There are three important economic implications of mobile explosion for the developing countries. First, by offering a viable techno-economic alternative it is helping in improving telecom penetration bypassing shortages of fixed lines. Consequently, it is bringing along with it all concomitant economic benefits of enhanced telecom accessibility. Second, it is promoting a better entrepreneurial culture and supporting employment generation through proliferation of kiosks72. Third, there has been a shift in investment burden from state to private sector and the consumers. Cellular mobile telephones subscribers in India increased from 77 thousand in 1995 to 3.6 million in 2000. By March 2002, it has grown to 6.4 million. Cellular subscribers in proportion to total number of telephone subscribers (basic plus cellular) has increased from 0.6 percent in 1995 to 14.6 percent in 2002. This is still lower than the average of 24.6 percent achieved by the low-income countries in 2001. The corresponding ratio for lower middle-income countries is 41.8 percent, 52.8 percent for upper middle-income countries and 50.2 percent for high-income countries. India is yet to experience mobile explosion of the scale other countries have seen. One would expect a rapid growth in mobile telephony in coming decades. India has also achieved significant quality upgradation of its network in the 90s. Digital lines in proportion to total number of main telephone lines have increased from 87 per cent in 1995 to 99.8 percent in 1999. Like mobile, the last decade witnessed phenomenal growth in Internet usage. In 2001, 95 per cent of the countries were connected to Internet compared to 15 per cent in 1990. There are about half a billion Internet users in the world in 2001with subscribers numbering an estimated 230 million74. It is also interesting to note that in 1995 Internet users in developed countries were seven times more than the number of Internet users in the developing countries.

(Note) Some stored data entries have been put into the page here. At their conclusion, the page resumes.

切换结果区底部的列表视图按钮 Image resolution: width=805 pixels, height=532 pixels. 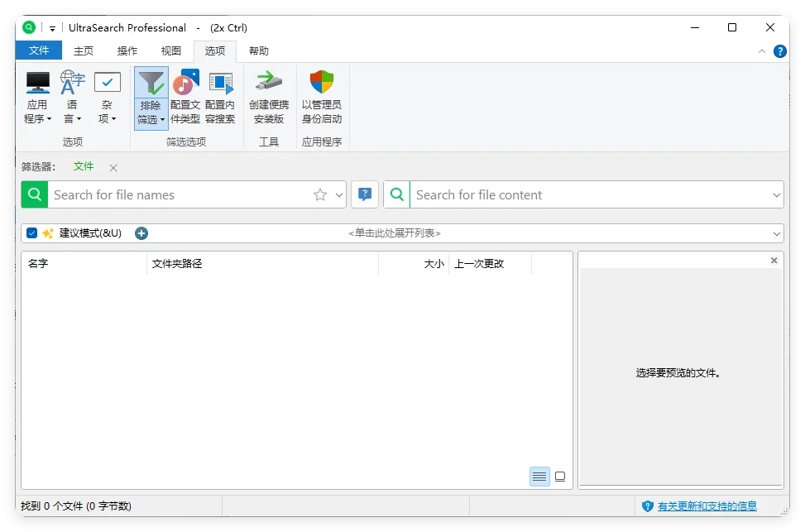coord(539,477)
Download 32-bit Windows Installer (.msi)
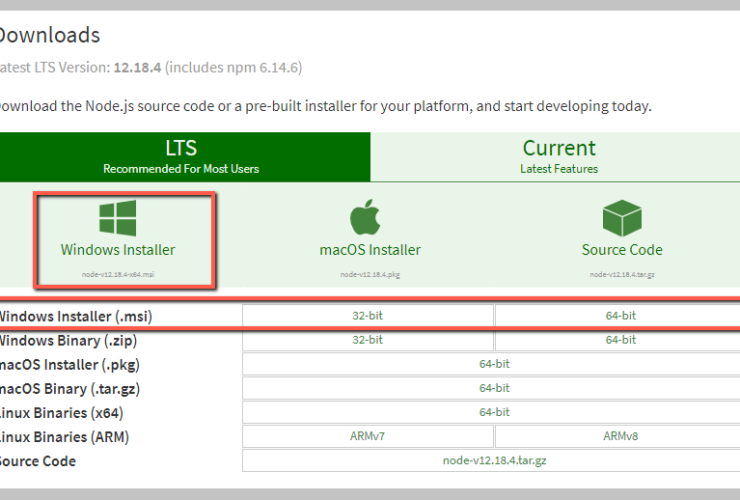 click(367, 316)
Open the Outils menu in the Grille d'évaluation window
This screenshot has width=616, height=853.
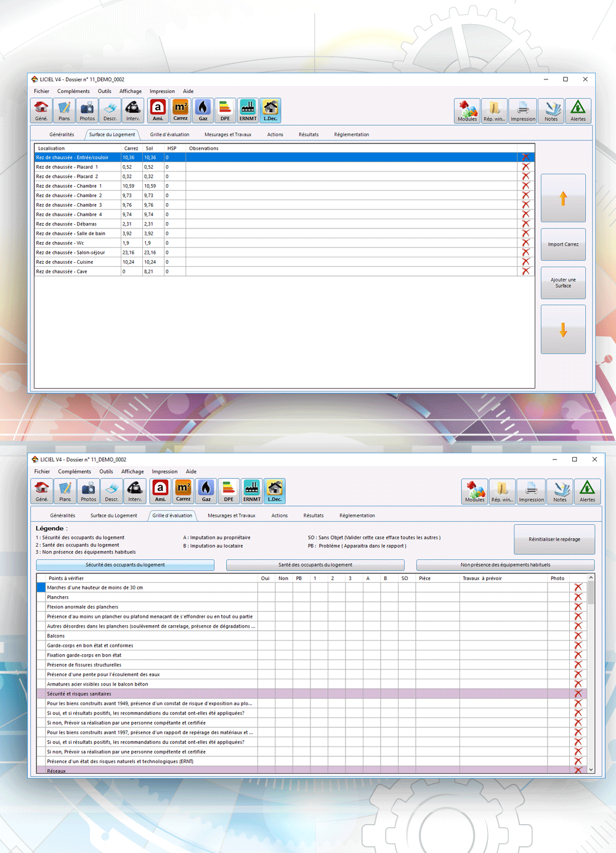pos(106,472)
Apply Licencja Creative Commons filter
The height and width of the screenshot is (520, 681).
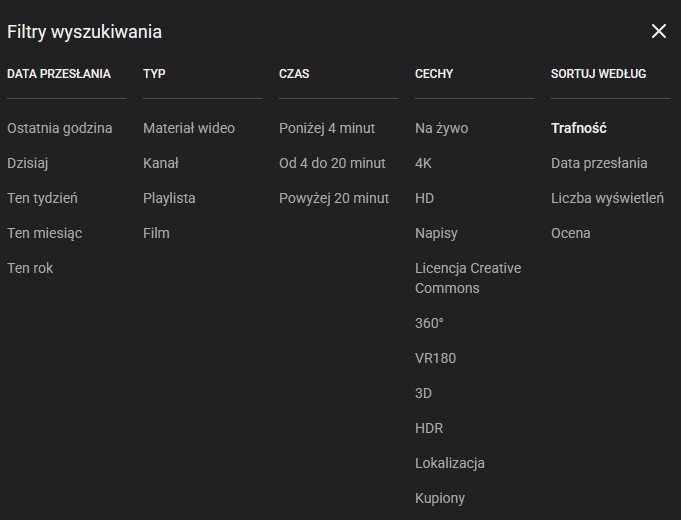pyautogui.click(x=468, y=278)
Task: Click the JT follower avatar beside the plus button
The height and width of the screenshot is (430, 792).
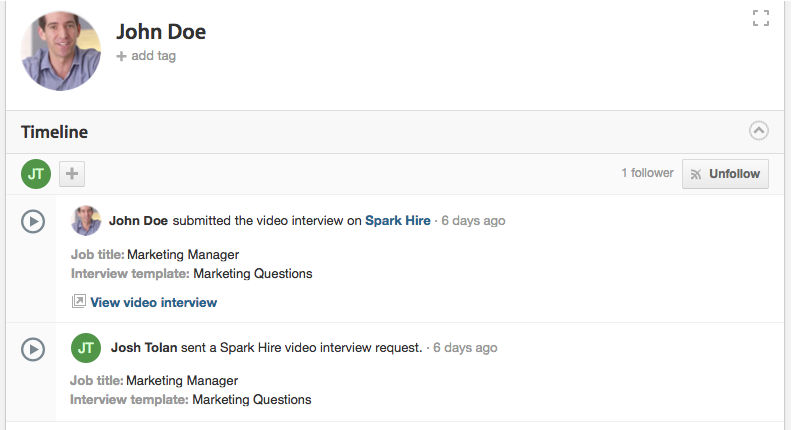Action: (36, 174)
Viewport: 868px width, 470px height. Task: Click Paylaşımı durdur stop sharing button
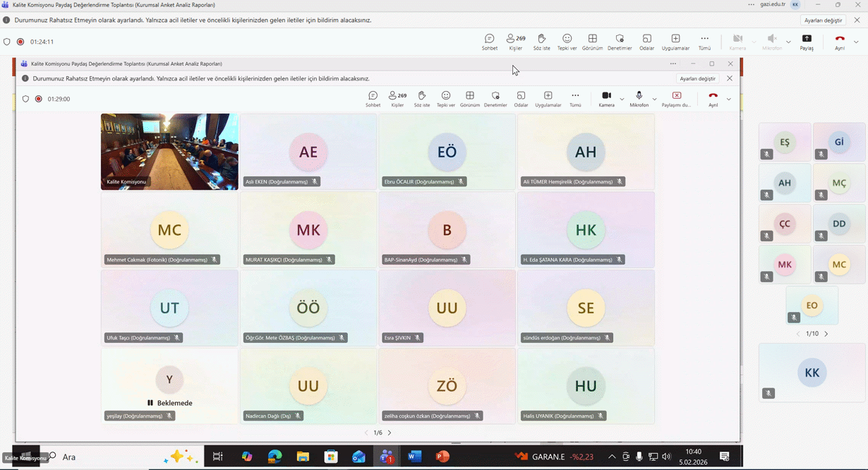[x=676, y=99]
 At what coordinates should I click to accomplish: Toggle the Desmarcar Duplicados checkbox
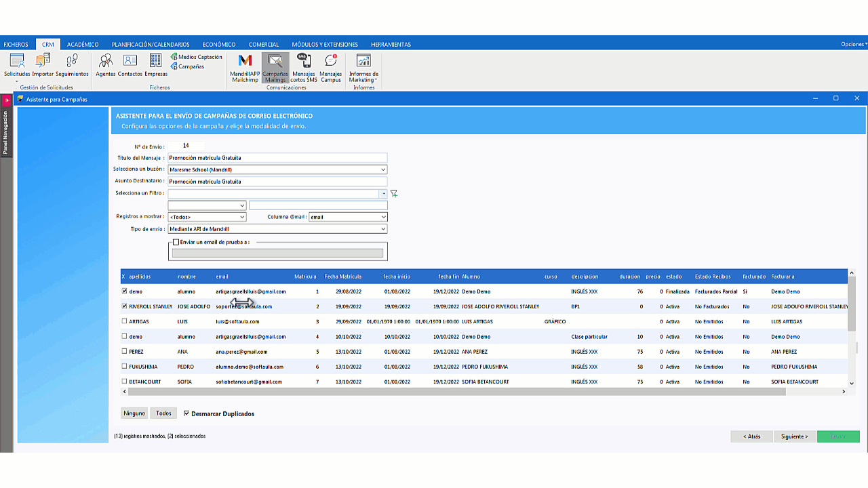[186, 413]
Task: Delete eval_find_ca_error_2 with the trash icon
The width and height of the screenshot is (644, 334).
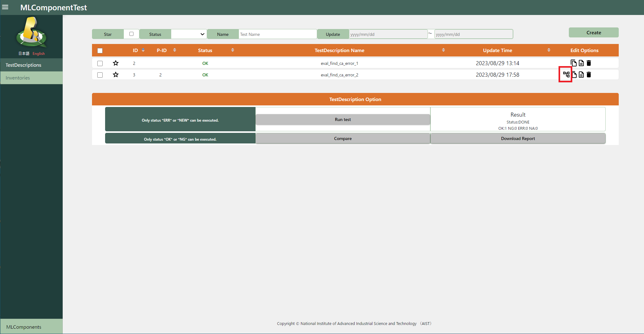Action: click(589, 75)
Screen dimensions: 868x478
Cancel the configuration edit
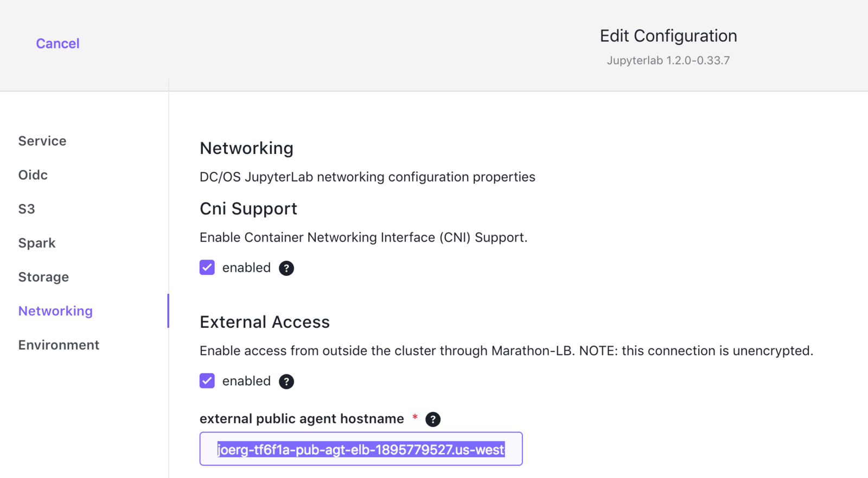pyautogui.click(x=58, y=43)
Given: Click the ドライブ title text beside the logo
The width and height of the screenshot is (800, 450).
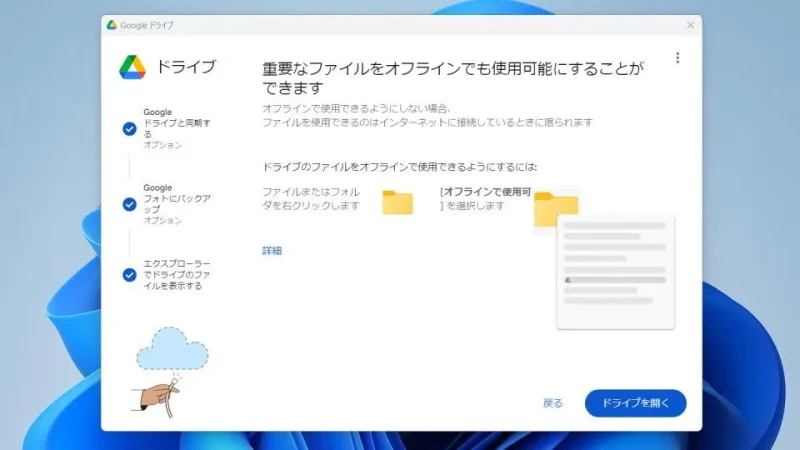Looking at the screenshot, I should click(x=185, y=67).
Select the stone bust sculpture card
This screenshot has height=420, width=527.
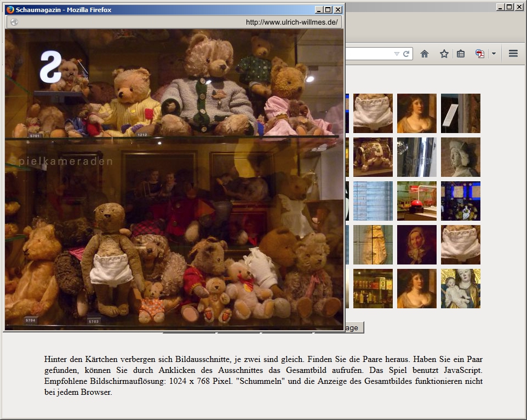pyautogui.click(x=461, y=157)
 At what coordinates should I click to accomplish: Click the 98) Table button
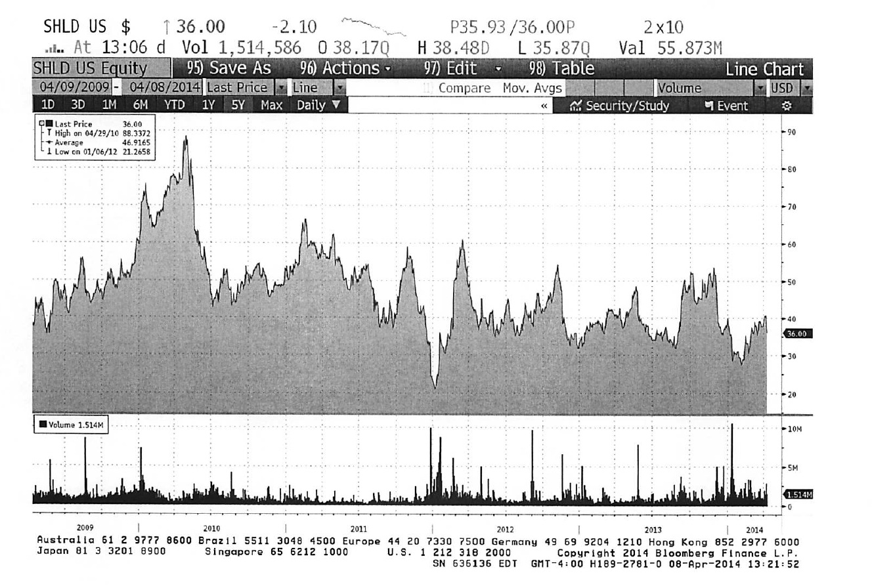tap(561, 69)
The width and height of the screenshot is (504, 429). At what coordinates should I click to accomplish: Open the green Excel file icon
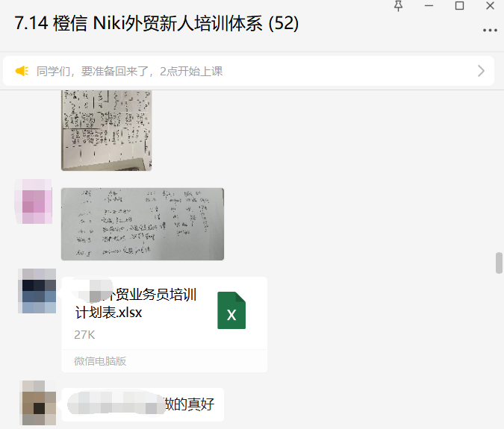[231, 310]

In 2001, this gap has narrowed down to less than four times. Initial stance of technology supporting expansion of Internet dictated revenue model based on convergence between telecom and Internet. Internet is accessed predominantly through dial up in old telephone lines. This has resulted in unequal

distribution of benefits between the dotcom operators and the telecom operators. It has been observed that while dotcom operators are failing to make money on the Internet, telecom operators are. The reason is that they control the pipes over which Internet traffic runs75. Incumbent telecom operators tend to be among the largest Internet Service Providers (ISPs) in their countries76. There are three important implications of this development. First, it inhibits growth of content development as an independent specialized activity because revenue-share of the content developers depends on the first claim on revenue by the infrastructure providers. Second, technical capabilities of telephone lines constrain development of Internet infrastructure and conditions speed of download. Third, developing countries are faced with major bottlenecks in the spread of Internet due to shortage of telephone lines and high telephone charges. Technological answers to these problems have already emerged in the forms of Integrated Services Digital Networks (ISDN), wireless solutions and upgraded cable television networks enabling high-speed Internet access without clogging telephone lines. Use of VSAT technology for Internet connectivity can also greatly enhance the speed of data transmission77. In the present decade and the next, one would hope to see faster expansion and consolidation of these technologies ushering in Internet revolution. Broadband access technologies, which include Digital Subscriber Lines (DSL) and cable modem, permit faster download and graphic-intensive Internet applications. However, diffusion of this technology is so far minimal, particularly in the developing countries. Commercial exploitation of Internet crucially hinges on the spread of broadband technology. The issue that confronts developing world is how to create demand for broadband applications at the first instance. At the early stage, government can play an important role to promote broadband usage in e-education, e-governance, e-medicine to stimulate its demand. Another convergent trend that has emerged is the use of Internet as carriers of voice. Consequently, increasing share of voice traffic shifted to the Internet, to be carried as Voice over IP (VoIP).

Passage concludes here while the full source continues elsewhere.